L’European Council of Foreign Relations propose une analyse des dangers concrets encourus par ce régime, menacé par la montée des tensions sociales liées à la réduction des dépenses du Gouvernement et aux attaques terroristes après son intervention militaire en Syrie. Le dilemme de l’Ukraine orientale ne fait que jeter de l’huile au feu mais la Russie s’est freinée par crainte de sanctions plus sévères et hésite maintenant à se retirer pour ne pas être accusée d’avoir trahi l’intérêt national. Voilà pourquoi l’instabilité politique pourrait glisser le pays dans le chaos ; la loyauté des élites régionales, qui ont vu les fonds fédéraux se rétrécir dans le Caucase et d’autres régions, n’est plus assurée.

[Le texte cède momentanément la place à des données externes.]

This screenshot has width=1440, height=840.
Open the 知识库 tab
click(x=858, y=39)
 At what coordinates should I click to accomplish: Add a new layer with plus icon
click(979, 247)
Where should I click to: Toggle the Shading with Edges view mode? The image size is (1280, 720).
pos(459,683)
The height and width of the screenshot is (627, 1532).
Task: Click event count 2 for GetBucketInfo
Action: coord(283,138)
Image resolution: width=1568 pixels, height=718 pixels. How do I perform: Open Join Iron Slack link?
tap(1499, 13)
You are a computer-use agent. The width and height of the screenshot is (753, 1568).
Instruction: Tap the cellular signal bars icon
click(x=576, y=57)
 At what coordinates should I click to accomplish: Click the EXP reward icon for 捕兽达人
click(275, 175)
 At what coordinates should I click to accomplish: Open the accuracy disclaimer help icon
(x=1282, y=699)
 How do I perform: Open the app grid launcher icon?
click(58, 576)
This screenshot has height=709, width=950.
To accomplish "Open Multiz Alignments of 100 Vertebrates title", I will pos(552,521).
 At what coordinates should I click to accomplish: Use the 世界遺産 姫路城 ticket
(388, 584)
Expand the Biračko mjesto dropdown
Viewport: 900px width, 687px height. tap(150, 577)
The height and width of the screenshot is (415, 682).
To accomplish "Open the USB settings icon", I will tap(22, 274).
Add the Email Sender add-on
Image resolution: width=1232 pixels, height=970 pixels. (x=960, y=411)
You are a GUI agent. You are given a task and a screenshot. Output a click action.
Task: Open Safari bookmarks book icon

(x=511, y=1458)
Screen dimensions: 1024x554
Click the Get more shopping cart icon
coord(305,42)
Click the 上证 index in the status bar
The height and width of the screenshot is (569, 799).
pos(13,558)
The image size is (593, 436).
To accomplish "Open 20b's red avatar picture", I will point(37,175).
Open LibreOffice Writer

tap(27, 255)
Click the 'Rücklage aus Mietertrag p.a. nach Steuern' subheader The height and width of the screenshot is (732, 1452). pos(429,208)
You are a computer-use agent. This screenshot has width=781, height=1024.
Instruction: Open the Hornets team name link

Voici un décryptage des points principaux de cette analyse originale de Nikolay Petrov.
Les dynamiques que ce régime en crise subit
La Russie, déclare Petrov, est donc sur le point de connaître un conflit et la seule question qu’il faudrait se poser est combien de temps peut survivre le régime sans que se produise un changement radical de direction. En examinant les dynamiques sous-jacentes, Petrov a constaté que chacune, prise isolément, pourrait déclencher la désintégration du régime en moins de deux ans ; en les combinant, la débâcle semble beaucoup plus proche.
1/ La concentration excessive du pouvoir. Le régime russe est passé en 2014 de la volonté d’acquérir la légitimité par les urnes à la mobilisation de l’armée, ce qui a produit un changement majeur dans le caractère du régime. Selon cette analyse, les groupes sociaux, tels que les médias, les oligarques, les gouverneurs et la société civile, ont été supprimés ou très affaiblis; les pouvoirs, législatif et judiciaire, ont été fortement réduits ; et Poutine a commencé à contrôler personnellement certaines institutions à l’instar du Conseil de sécurité russe. S’il est vrai que cela lui a permis d’obtenir une forte popularité, l’instabilité s’est aussi, depuis, installée.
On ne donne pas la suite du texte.